Я знал, что искусством Андроникова восхищался также любимый ученик Мейерхольда и мой Учитель — Эраст Павлович Гарин. Я записывал Гарина, когда делал мультфильм «В мире басен». Фильм этот не хотели принимать в главке (так сокращенно называли Главное управление по кинематографии), и Гарин, которому фильм очень понравился, решил предпринять что-либо в его защиту. И вот однажды я прихожу к Гариным и слышу еще из передней, как Эраст Павлович раскатистым голосом, каким начинающие артисты обычно тренируют дикцию произнесением скороговорок, громко произносит: «Луар… Лаур… Лаур… Луар…» Я решил, что Эраст Павлович собрался в туристическую поездку во Францию и разучивает названия французских рек. Но на всякий случай, войдя в комнату, спрашиваю:
— Что это за упражнение вы проделываете?
— Да вот, — отвечает Гарин, — разучиваю (именно так он и сказал: разучиваю) отчество Андроникова. Хочу ему позвонить, рассказать про ваш фильм — пусть посмотрит. Ему, как специалисту по русской литературе, думаю, будет интересно…
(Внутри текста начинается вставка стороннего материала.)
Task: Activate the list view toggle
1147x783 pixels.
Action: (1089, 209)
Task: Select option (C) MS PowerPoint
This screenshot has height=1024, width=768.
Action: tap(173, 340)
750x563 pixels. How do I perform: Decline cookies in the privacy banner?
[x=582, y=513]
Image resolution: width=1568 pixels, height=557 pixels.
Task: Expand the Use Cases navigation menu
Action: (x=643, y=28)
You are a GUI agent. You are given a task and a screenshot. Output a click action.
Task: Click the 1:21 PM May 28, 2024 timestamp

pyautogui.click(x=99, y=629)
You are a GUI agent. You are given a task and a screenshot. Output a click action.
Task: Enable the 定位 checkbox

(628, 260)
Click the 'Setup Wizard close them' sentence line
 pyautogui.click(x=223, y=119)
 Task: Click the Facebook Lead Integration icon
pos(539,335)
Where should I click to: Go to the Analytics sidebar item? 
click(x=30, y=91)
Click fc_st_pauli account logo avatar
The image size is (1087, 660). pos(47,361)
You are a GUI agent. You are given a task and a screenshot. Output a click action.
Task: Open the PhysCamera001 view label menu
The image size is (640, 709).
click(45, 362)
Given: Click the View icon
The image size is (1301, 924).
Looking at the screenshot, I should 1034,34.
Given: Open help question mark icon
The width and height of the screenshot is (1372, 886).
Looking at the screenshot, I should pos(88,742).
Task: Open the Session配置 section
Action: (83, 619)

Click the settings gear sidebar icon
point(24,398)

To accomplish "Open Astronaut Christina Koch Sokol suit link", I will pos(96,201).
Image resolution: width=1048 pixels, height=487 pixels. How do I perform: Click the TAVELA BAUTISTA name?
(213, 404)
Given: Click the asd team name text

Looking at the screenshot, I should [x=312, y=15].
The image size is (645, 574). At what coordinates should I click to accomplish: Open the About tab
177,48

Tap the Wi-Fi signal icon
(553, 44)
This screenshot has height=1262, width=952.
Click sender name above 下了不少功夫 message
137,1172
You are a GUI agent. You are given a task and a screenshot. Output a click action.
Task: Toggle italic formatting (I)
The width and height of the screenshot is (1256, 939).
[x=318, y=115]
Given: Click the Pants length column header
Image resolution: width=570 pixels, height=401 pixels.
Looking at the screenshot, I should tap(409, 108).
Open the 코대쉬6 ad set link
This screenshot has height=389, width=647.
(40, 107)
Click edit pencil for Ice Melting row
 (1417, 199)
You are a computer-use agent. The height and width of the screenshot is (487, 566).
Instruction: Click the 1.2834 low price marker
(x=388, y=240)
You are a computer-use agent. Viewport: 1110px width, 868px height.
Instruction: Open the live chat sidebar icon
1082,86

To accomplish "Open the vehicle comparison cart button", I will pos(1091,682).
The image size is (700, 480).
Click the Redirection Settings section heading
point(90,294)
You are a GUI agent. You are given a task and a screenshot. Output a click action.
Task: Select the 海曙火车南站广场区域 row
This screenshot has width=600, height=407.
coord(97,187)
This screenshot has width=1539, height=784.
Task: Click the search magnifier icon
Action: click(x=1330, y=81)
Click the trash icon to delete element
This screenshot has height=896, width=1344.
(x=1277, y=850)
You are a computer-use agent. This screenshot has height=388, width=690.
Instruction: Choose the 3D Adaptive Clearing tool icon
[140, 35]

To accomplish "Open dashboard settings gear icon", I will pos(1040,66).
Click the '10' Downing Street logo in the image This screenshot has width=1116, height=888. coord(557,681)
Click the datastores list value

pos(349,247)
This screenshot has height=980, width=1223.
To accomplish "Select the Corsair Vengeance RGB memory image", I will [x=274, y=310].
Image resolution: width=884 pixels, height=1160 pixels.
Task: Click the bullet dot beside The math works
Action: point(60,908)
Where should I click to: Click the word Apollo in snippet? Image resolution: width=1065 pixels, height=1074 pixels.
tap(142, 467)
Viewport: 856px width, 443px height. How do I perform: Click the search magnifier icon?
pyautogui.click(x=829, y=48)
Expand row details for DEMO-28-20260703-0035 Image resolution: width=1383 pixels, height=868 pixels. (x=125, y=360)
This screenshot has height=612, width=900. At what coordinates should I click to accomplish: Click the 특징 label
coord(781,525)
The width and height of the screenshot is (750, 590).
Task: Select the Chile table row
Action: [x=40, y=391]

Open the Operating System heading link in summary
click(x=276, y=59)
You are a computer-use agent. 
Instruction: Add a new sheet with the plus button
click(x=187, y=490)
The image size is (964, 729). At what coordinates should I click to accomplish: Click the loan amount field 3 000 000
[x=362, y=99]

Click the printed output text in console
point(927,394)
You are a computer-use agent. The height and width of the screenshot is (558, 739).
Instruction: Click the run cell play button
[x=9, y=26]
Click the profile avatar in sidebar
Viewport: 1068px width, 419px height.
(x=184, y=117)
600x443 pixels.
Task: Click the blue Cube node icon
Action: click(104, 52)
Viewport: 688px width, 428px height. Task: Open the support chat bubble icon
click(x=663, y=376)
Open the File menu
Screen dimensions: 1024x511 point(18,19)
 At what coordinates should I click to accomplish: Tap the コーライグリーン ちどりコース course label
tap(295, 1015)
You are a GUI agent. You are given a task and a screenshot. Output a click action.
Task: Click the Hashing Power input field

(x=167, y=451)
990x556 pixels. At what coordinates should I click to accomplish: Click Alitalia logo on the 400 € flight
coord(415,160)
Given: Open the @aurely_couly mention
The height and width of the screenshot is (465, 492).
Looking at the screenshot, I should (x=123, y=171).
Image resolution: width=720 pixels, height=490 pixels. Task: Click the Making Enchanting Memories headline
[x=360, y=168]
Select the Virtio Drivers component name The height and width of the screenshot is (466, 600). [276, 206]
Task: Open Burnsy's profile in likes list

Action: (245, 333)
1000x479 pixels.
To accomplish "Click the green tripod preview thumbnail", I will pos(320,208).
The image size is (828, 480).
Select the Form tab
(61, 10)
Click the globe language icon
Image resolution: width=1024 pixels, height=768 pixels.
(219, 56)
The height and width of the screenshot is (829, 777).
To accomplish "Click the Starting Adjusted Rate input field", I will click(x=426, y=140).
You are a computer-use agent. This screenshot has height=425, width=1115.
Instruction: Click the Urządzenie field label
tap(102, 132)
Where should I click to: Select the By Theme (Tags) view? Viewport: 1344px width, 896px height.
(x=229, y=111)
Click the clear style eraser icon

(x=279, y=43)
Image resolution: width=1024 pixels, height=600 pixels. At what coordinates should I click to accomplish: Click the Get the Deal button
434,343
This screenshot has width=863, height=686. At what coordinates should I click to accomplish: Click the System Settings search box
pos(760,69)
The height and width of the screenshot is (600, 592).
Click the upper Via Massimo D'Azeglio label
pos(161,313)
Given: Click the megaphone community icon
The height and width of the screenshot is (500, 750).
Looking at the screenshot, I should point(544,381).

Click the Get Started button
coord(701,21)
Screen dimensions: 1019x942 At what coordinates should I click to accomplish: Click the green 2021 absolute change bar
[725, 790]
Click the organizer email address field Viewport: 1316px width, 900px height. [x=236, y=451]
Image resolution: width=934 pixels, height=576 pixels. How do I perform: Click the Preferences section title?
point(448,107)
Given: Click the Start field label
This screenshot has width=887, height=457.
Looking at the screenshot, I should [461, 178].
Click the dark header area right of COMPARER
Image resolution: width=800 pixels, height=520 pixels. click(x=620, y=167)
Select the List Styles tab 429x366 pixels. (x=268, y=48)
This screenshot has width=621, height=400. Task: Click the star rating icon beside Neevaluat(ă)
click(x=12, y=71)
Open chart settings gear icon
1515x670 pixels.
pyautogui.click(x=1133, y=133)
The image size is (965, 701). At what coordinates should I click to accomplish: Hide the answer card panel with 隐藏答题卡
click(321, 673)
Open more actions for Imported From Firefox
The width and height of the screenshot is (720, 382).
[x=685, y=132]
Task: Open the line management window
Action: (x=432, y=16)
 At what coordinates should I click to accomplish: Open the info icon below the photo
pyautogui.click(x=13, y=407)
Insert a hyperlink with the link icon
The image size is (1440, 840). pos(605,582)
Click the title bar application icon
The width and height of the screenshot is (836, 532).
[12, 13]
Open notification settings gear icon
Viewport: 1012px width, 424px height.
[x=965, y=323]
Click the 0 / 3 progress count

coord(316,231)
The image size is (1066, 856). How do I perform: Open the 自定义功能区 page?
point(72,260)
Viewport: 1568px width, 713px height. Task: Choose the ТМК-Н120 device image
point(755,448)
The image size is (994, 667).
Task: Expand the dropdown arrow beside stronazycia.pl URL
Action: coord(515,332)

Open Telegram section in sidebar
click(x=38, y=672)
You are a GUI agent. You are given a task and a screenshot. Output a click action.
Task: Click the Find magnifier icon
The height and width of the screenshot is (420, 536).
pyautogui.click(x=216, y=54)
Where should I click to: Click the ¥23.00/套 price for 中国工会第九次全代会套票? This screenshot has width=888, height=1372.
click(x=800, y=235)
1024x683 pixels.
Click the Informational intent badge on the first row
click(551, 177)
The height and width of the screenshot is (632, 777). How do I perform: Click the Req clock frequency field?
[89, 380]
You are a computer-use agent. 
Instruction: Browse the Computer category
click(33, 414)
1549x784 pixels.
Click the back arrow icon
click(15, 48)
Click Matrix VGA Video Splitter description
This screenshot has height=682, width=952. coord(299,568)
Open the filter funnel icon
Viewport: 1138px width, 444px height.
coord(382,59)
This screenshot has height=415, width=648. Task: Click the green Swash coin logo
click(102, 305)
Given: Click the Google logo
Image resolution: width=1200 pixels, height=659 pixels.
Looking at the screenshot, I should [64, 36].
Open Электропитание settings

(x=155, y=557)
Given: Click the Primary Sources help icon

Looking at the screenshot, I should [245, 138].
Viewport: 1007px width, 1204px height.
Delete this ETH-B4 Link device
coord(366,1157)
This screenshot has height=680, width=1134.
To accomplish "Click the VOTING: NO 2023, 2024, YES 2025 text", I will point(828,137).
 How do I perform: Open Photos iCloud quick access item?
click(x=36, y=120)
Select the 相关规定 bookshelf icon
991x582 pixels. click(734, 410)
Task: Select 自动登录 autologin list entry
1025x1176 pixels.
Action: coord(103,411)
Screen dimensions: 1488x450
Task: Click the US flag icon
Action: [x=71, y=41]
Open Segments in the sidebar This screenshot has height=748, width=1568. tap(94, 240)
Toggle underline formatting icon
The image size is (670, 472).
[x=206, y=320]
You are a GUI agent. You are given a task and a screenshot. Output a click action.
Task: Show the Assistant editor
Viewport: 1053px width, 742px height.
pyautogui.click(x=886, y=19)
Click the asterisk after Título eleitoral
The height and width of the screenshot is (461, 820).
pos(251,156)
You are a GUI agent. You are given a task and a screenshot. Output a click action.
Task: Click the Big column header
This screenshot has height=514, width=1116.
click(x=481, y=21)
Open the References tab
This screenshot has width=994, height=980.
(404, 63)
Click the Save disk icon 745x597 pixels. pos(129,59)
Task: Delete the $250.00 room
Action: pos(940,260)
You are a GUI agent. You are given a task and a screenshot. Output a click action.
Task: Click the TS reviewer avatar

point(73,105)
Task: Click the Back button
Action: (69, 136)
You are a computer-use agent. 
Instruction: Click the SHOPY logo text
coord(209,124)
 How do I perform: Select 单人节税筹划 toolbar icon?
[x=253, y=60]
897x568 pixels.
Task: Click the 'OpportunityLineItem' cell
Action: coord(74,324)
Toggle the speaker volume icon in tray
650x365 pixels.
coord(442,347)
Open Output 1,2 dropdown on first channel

Не помню, звонил ли в этот раз Эраст Павлович Ираклию Луарсабовичу. Но вот пришел черед и мне уже по другому поводу, набравшись храбрости, обратиться к Андроникову. Я задумал тогда фильм по рисункам Пушкина. Сценарий фильма в главке отказались утверждать и даже формулировку для этого придумали: «По причине несоответствия специфике мультипликации». Чиновники всегда знают, что чему соответствует, а что — нет.
Ну ладно, чиновники. Но известные литературоведы-пушкинисты — Д. Благой, Т. Цявловская — также подозрительно посматривали на идею мультфильма. Дело в том, что они кормились, в прямом и переносном смысле, от попыток атрибуции пушкинских рисунков и научной трактовки этих доказательств, а чаще — сомнительных предположений. Естественно, иной подход к пушкинской графике, трактующий ее прежде всего в образном плане, казался им чуть ли не кощунственным.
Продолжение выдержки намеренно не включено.